→ What this task involves: Set the data down again, exactly as it appears below.

→ Extracted data:
○ ○ ○ ○ ○ ○ ○

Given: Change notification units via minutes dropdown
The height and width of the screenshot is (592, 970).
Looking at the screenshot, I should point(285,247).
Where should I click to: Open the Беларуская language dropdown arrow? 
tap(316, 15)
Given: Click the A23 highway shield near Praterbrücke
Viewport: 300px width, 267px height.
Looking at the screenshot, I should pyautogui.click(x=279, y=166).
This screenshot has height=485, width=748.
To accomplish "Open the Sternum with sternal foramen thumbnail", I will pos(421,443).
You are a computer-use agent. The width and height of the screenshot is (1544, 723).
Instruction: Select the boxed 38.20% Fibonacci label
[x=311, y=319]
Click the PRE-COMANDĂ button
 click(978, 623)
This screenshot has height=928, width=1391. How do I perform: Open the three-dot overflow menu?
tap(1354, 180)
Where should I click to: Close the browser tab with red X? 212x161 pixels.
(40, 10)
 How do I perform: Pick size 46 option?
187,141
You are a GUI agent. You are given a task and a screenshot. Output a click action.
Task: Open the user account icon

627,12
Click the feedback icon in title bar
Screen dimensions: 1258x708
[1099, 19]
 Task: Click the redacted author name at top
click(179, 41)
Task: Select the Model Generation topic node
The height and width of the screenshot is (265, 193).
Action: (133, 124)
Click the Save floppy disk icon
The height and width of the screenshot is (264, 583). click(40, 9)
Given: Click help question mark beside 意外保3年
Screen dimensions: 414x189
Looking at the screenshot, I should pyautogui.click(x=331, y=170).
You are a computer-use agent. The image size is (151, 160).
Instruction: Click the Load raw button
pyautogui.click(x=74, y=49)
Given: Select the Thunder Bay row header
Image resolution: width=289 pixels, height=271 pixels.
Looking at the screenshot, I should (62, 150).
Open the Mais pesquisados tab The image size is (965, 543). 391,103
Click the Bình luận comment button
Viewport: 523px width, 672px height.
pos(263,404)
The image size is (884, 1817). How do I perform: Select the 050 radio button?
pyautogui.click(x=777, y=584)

○ ○ ○ ○ ○ ○ ○

→ Result below:
Given: Change notification units via minutes dropdown
The height and width of the screenshot is (592, 970).
Looking at the screenshot, I should point(285,247).
Where should I click to: Open the Беларуская language dropdown arrow? 
tap(316, 15)
Given: Click the A23 highway shield near Praterbrücke
Viewport: 300px width, 267px height.
Looking at the screenshot, I should pyautogui.click(x=279, y=166).
This screenshot has height=485, width=748.
To accomplish "Open the Sternum with sternal foramen thumbnail", I will pos(421,443).
You are a computer-use agent. The width and height of the screenshot is (1544, 723).
Instruction: Select the boxed 38.20% Fibonacci label
[x=311, y=319]
Click the PRE-COMANDĂ button
 click(978, 623)
This screenshot has height=928, width=1391. How do I perform: Open the three-dot overflow menu?
tap(1354, 180)
Where should I click to: Close the browser tab with red X? 212x161 pixels.
(40, 10)
 How do I perform: Pick size 46 option?
187,141
You are a GUI agent. You are given a task and a screenshot. Output a click action.
Task: Open the user account icon

627,12
Click the feedback icon in title bar
Screen dimensions: 1258x708
[1099, 19]
 Task: Click the redacted author name at top
click(179, 41)
Task: Select the Model Generation topic node
The height and width of the screenshot is (265, 193).
Action: (133, 124)
Click the Save floppy disk icon
The height and width of the screenshot is (264, 583). click(40, 9)
Given: Click help question mark beside 意外保3年
Screen dimensions: 414x189
Looking at the screenshot, I should pyautogui.click(x=331, y=170).
You are a computer-use agent. The image size is (151, 160).
Instruction: Click the Load raw button
pyautogui.click(x=74, y=49)
Given: Select the Thunder Bay row header
Image resolution: width=289 pixels, height=271 pixels.
Looking at the screenshot, I should (62, 150).
Open the Mais pesquisados tab The image size is (965, 543). 391,103
Click the Bình luận comment button
Viewport: 523px width, 672px height.
pos(263,404)
The image size is (884, 1817). How do I perform: Select the 050 radio button?
pyautogui.click(x=777, y=584)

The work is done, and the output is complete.